Pourquoi avez-vous intitulé ce nouvel album « Ver de terre » ?

Fred Tavernier : « On a appelé cet album « Ver de terre » pour deux raisons. La première, c’est que le premier single de l’album s’appelle déjà « Ver de terre ». C’est une chanson qui joue avec le mot « ver » et parle d’écologie et de protection du vivant, deux choses qui font partie de notre quotidien, à Noémie et moi, depuis toujours, depuis qu’on est ensemble. « Ver de terre » parle de la folie des hommes et de notre manière inconsidérée de profiter tout de suite de ce qui nous semble être dû, sans faire attention à rien. Ce titre s’est construit en deux temps. Les couplets sont assez durs, ils brossent le tableau, de manière poétique, de ce qu’il se passe en ce moment. Les refrains sont chantés par les Gospel Kids, pour que la chanson reste porteuse d’espoir. C’est un chœur d’enfants, qui ont entre 7 et 15 ans. Dans Outed, on pointe du doigt des choses qui nous chatouillent ou nous dérangent mais on essaie chaque fois d’essayer d’amener de la lumière et peut-être des solutions. On ne donne pas de leçons mais on partage nos convictions. »

Noémie Chevaux : « L’idée du ver de terre est également importante pour nous parce que ces animaux sont en voie de disparition à cause de la pollution qu’on inflige à nos sols. La population a diminué drastiquement ces dernières années. Ce titre nous permet, quand on parle aux médias, de le leur rappeler. Einstein a parlé de l’importance des abeilles : sans leur pollinisation, nous n’aurions pas de légumes. Mais, sans ver de terre, ce serait carrément de plantes que nous manquerions. Il est ultra-important d’y penser et de faire gaffe quand on jardine. D’un point de vue plus métaphorique, ce titre nous permet, en tant qu’artistes, de creuser des sillons. »

Fred Tavernier : « Il s’agit d’aller au-delà de la surface des choses. »

Noémie Chevaux : « On essaie de permettre aux auditeurs d’aller un petit peu plus loin. »

Votre album précédent, Ondes de gravité, arborait des papillons sur sa couverture. Ca fait longtemps que la question du vivant vous travaille…

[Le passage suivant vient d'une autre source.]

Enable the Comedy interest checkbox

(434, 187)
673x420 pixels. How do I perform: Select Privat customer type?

Fred Tavernier : « Dès le premier album, Egocentrique ou La matrice du chaos parlaient de ça. Dans Egocentrique, on met en regard l’histoire de l’homme et la disparition des animaux. Sur le deuxième album, plusieurs textes, comme On n’a pas fini ou Ephémère, sont dans le vif du sujet. Nous, on vit à la campagne depuis plus de 30 ans. On a toujours construit notre vie autour de notre environnement, à partir de recyclage, de seconde main, de culture dans le potager… On produit une grosse partie de ce qui nous nourrit, l’été en tout cas. On fait des conserves. On consomme des produits qui ont poussé à proximité. On n’utilise pas d’engrais. On fait attention au rythme des saisons. »

Noémie Chevaux : « Notre jardin est un refuge LPO. »

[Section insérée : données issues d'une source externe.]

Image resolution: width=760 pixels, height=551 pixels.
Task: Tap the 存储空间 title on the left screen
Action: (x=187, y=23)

Fred Tavernier : « On fabrique notre lessive, on fabrique notre shampoing, on fabrique notre dentifrice… On va au bout des choses, parce qu’on estime que la part du colibri est primordiale (même si certains pensent qu’elle n’est pas importante). »

Noémie Chevaux : « C’était l’idée des papillons que vous évoquiez. Je les ai dessinés en pensant à la petite phrase à propos du « battement d’ailes d’un papillon qui peut avoir de grandes répercussions ». Les petits gestes ont leur importance, qu’ils soient négatifs ou positifs. Tout le monde ne peut pas devenir exemplaire du jour au lendemain (nous, on est loin de l’être) mais il faut essayer. »

Musicalement, ce discours circule sur une forme très pop, plutôt joyeuse. Pour vous, la fantaisie est un contrepoids nécessaire ?

Fred Tavernier : « Oui. On est conscient qu’on a aborde des sujets qui ont du sens. On essaie de les écrire de manière poétique… »

Noémie Chevaux : « Popétique ! »

Fred Tavernier : « … pour amener une dimension agréable. La musique doit donner envie d’être écoutée. Elle doit nous plaire et nous permettre d’être entendus, que ce soit au travers d’un album ou sur scène. »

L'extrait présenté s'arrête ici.